A student walked up to the Hale Library Help Desk and asked me if we have any documentaries or multimedia about the Philippine Insurrection (aka The Philippine Revolution.)
My first two recourses, our catalog and the History Channel, yielded nothing in the way of multimedia. (Books. Books we have.) My initial search of the Library of Congress's American Memory site didn't pull up anything for us, either.
I contacted Tim Watts, our history librarian, to ask if he could come out and work his military history mojo. Tim came out and quickly set to work with the patron. I noodled around Google and the Internet Archive, kind of wondering if this request was on par with a request for a photograph of dinosaurs. 1899/1900 were still early days in the film industry--although the History Channel and Discovery Channel and the like pull together documentaries to cover pre-still and moving photographic events all of the time. (Although there is apparently nothing like World War II footage to get the creative documentary juices flowing.)
Somehow, I ended up back at the American Memory site on a section about the Spanish-American War. I think it may have been a Google search, but don't hold me to it. Nonetheless, it yielded gold. Tucked under the heading The Spanish-American War in Motion Pictures were these words,
This collection features 68 motion pictures produced between 1898 and 1901 of the Spanish-American War and the subsequent Philippine Revolution.

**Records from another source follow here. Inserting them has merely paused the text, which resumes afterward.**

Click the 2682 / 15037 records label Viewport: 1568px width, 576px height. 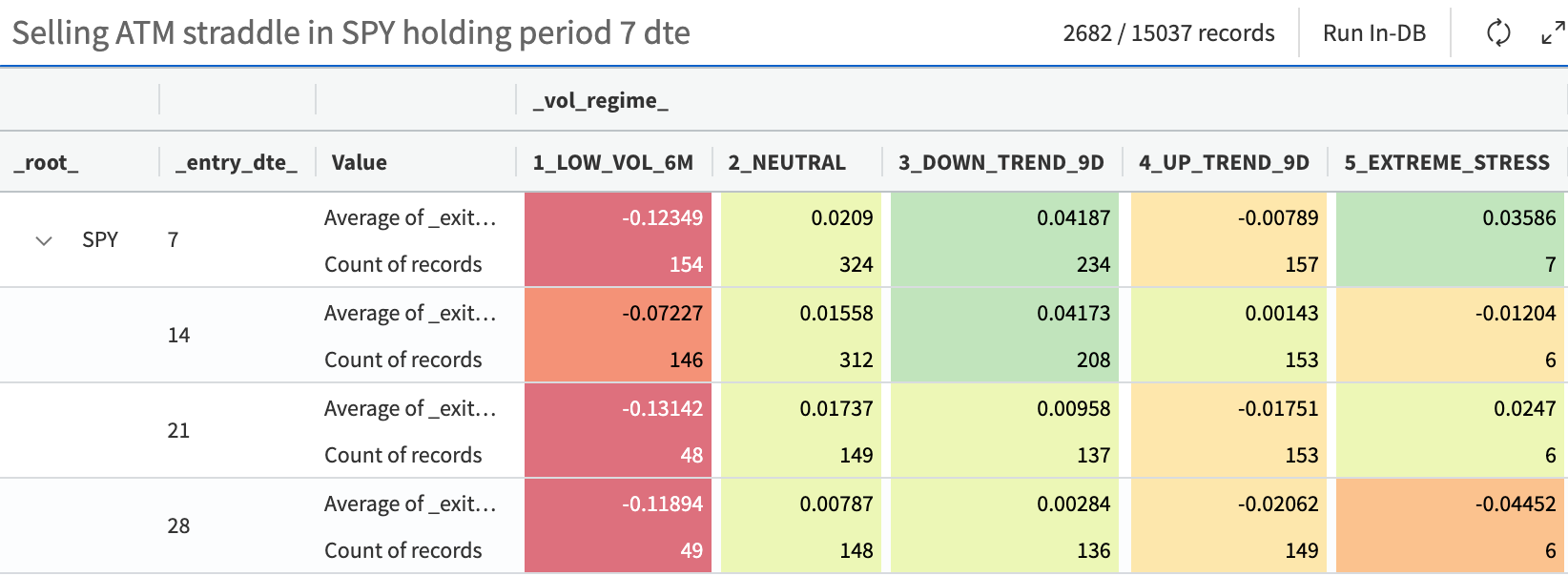pos(1168,33)
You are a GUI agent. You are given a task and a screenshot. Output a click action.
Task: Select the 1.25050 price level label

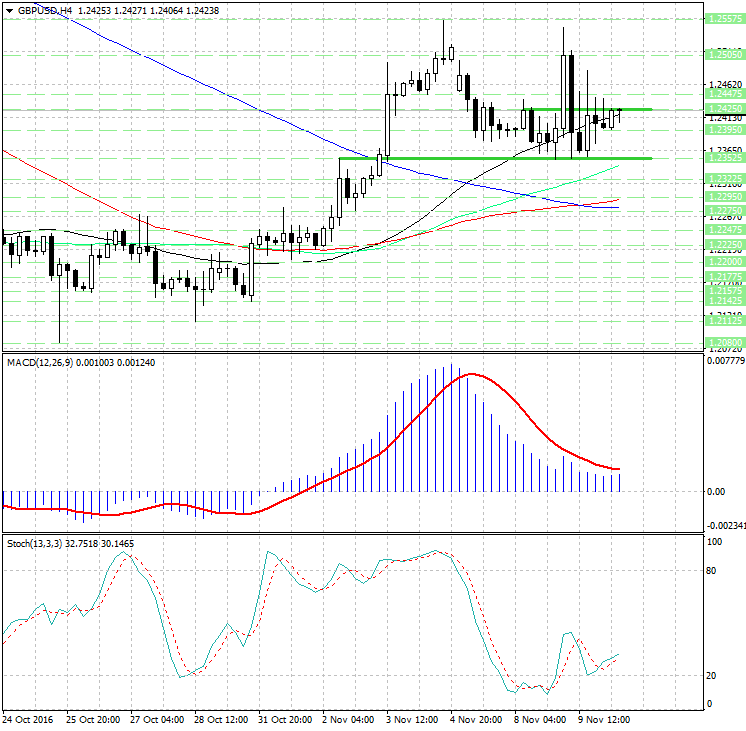tap(722, 55)
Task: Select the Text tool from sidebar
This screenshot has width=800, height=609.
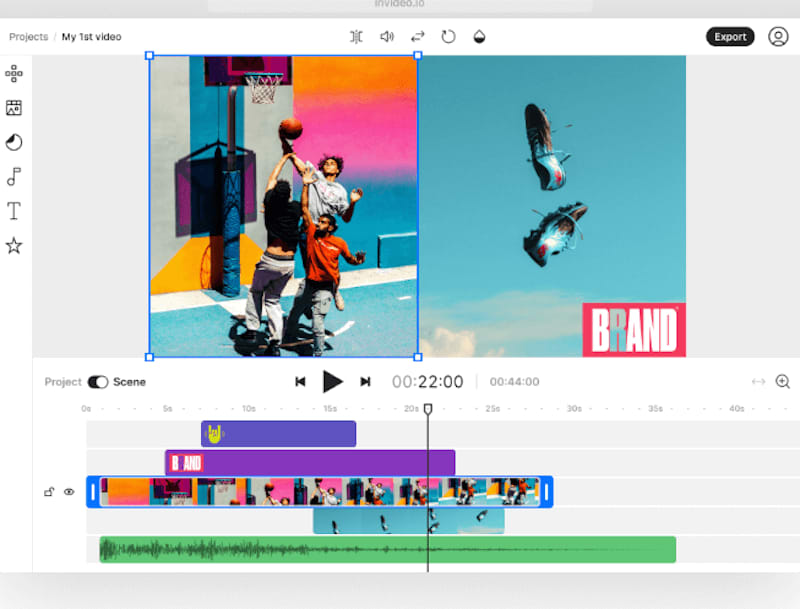Action: coord(14,211)
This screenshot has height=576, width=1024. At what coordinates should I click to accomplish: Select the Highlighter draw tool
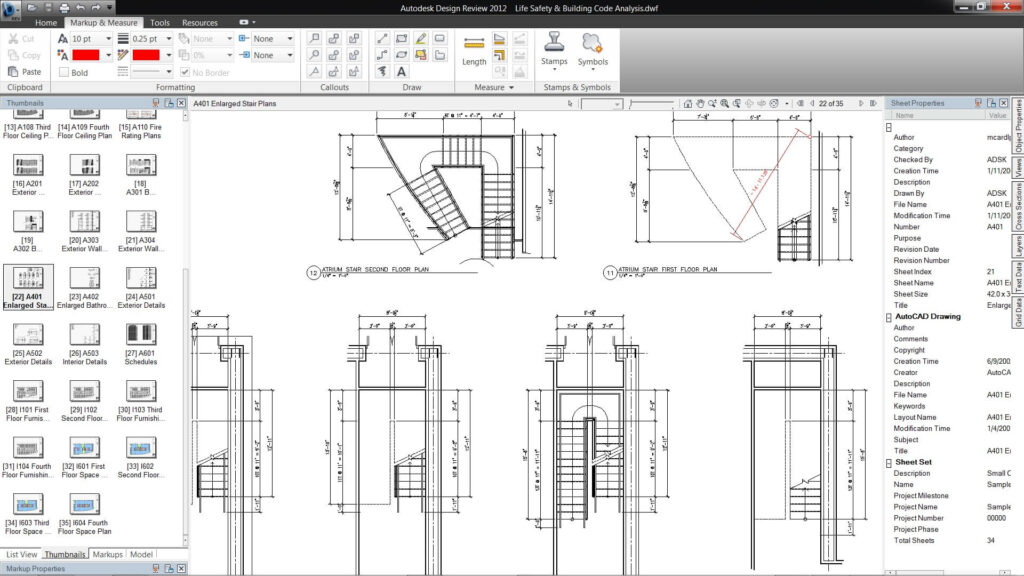[421, 38]
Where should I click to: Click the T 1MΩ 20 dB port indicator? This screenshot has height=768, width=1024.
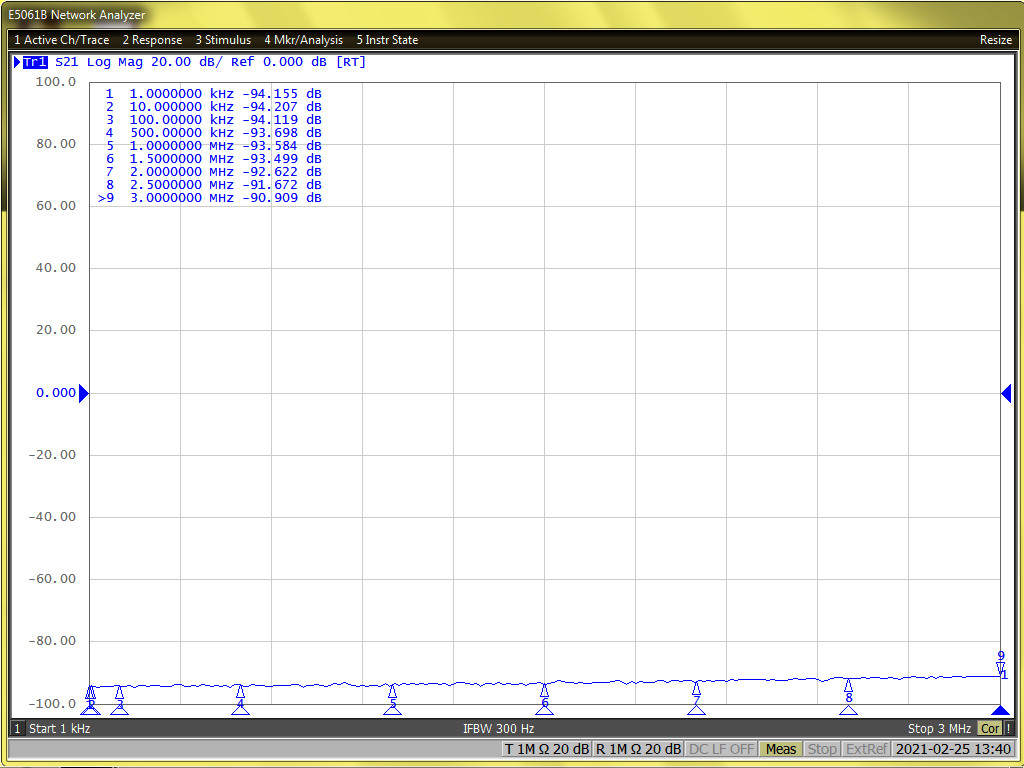(x=546, y=749)
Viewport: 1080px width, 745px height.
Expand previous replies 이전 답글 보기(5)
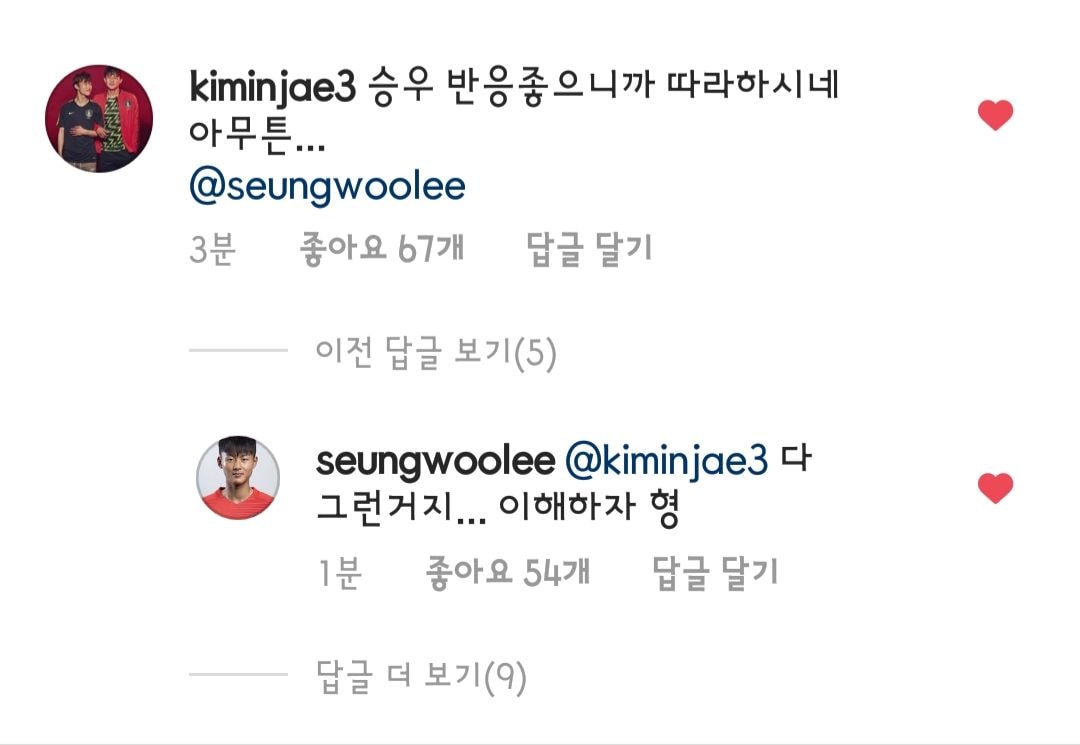[436, 352]
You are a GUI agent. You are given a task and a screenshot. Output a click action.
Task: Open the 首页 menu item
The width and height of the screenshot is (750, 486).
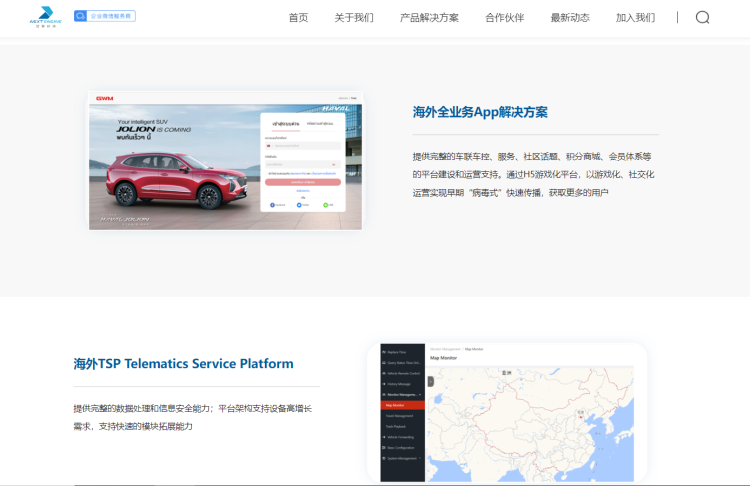point(298,17)
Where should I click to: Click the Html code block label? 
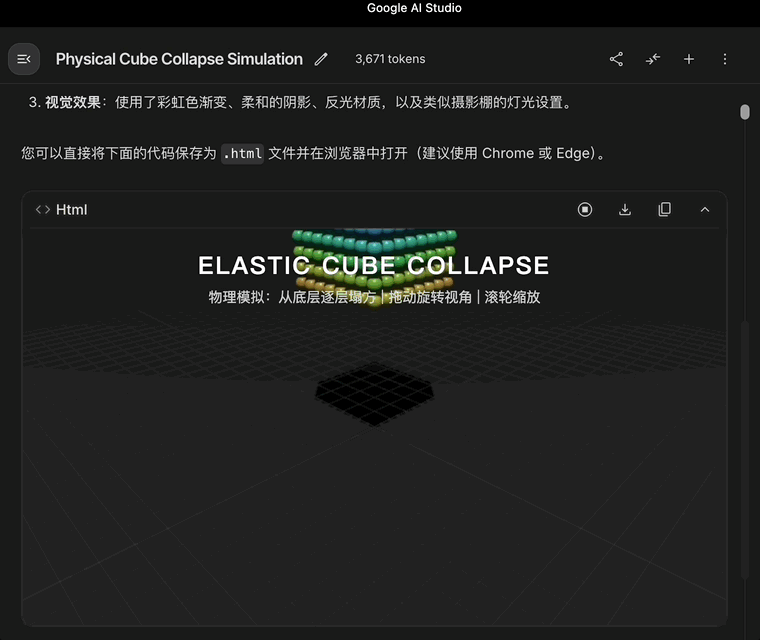(x=72, y=210)
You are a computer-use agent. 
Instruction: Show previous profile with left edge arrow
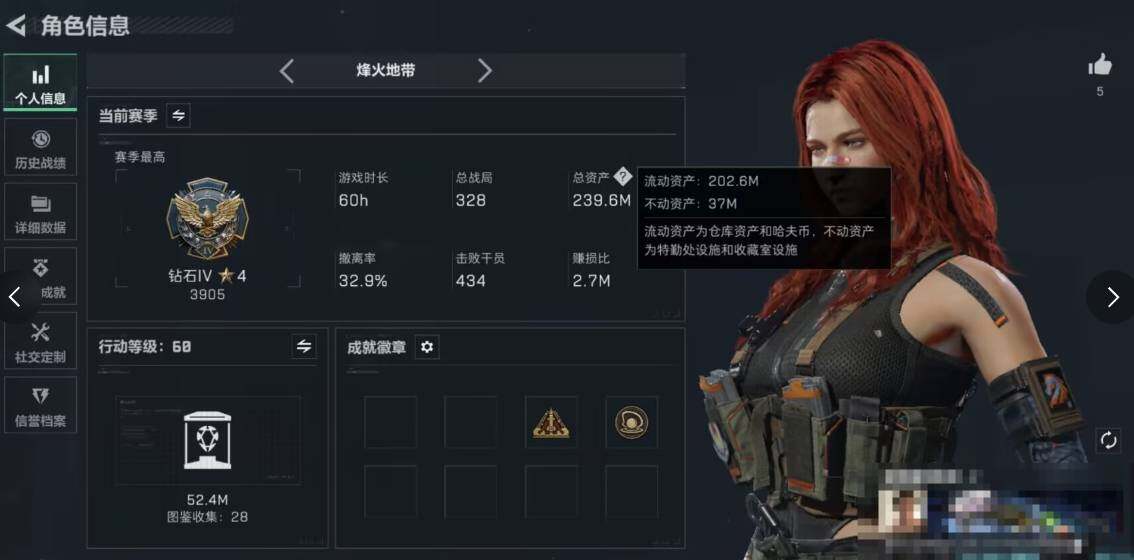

I clicked through to footage (motion pictures is far too grandiose of a word) of the Philippine Revolution. They are a clearly identified mix of "actualities" and "reenactments." There's no sound, so you'll need to hum along to yourself. Luckily, the clips are under a minute long, so you'll only need to know the first verse of your song. I suppose you could also make up dialog between a couple of soldiers swallowing dust because they're stuck at the back of a column of troops marching along a dirt road. The reenactments are pretty amusing, too.
Meanwhile, Tim's been helping the patron find other resources that may help him and the patron has left, leaving Tim his email address. Unfortunately, the address isn't working. So, if you know anyone who was recently searching for multimedia about the Philippine Insurrection, could you please direct him this way? Thanks a bunch!